▶ _What to do_
In the records below, the lines from the one with "www.gondowanland.co.uk (222, 160)" through the last are to be printed exactly, and nothing else.

▶ _Data for this exercise_
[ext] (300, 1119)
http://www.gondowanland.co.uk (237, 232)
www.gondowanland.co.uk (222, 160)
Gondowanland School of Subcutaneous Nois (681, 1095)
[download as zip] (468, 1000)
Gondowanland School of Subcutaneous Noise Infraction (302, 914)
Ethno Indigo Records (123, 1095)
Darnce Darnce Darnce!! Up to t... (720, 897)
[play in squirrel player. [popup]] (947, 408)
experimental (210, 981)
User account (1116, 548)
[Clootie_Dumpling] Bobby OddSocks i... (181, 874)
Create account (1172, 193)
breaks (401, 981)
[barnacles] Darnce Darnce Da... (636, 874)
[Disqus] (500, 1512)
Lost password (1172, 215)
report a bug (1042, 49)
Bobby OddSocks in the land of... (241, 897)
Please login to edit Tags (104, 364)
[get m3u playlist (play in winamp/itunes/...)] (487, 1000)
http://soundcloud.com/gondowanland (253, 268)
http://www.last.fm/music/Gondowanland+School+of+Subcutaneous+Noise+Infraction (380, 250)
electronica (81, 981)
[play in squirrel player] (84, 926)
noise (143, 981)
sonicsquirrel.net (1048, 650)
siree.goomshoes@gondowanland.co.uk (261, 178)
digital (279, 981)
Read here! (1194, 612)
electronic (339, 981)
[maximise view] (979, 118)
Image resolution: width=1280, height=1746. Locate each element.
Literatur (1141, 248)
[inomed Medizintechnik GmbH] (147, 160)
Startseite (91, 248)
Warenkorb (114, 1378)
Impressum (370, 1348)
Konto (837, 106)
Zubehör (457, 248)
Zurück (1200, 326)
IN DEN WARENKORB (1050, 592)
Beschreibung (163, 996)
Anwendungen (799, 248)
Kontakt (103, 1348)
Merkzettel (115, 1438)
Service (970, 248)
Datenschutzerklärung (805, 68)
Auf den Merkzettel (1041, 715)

▶ _Solution_
www.gondowanland.co.uk (222, 160)
Gondowanland School of Subcutaneous Nois (681, 1095)
[download as zip] (468, 1000)
Gondowanland School of Subcutaneous Noise Infraction (302, 914)
Ethno Indigo Records (123, 1095)
Darnce Darnce Darnce!! Up to t... (720, 897)
[play in squirrel player. [popup]] (947, 408)
experimental (210, 981)
User account (1116, 548)
[Clootie_Dumpling] Bobby OddSocks i... (181, 874)
Create account (1172, 193)
breaks (401, 981)
[barnacles] Darnce Darnce Da... (636, 874)
[Disqus] (500, 1512)
Lost password (1172, 215)
report a bug (1042, 49)
Bobby OddSocks in the land of... (241, 897)
Please login to edit Tags (104, 364)
[get m3u playlist (play in winamp/itunes/...)] (487, 1000)
http://soundcloud.com/gondowanland (253, 268)
http://www.last.fm/music/Gondowanland+School+of+Subcutaneous+Noise+Infraction (380, 250)
electronica (81, 981)
[play in squirrel player] (84, 926)
noise (143, 981)
sonicsquirrel.net (1048, 650)
siree.goomshoes@gondowanland.co.uk (261, 178)
digital (279, 981)
Read here! (1194, 612)
electronic (339, 981)
[maximise view] (979, 118)
Image resolution: width=1280, height=1746. Locate each element.
Literatur (1141, 248)
[inomed Medizintechnik GmbH] (147, 160)
Startseite (91, 248)
Warenkorb (114, 1378)
Impressum (370, 1348)
Konto (837, 106)
Zubehör (457, 248)
Zurück (1200, 326)
IN DEN WARENKORB (1050, 592)
Beschreibung (163, 996)
Anwendungen (799, 248)
Kontakt (103, 1348)
Merkzettel (115, 1438)
Service (970, 248)
Datenschutzerklärung (805, 68)
Auf den Merkzettel (1041, 715)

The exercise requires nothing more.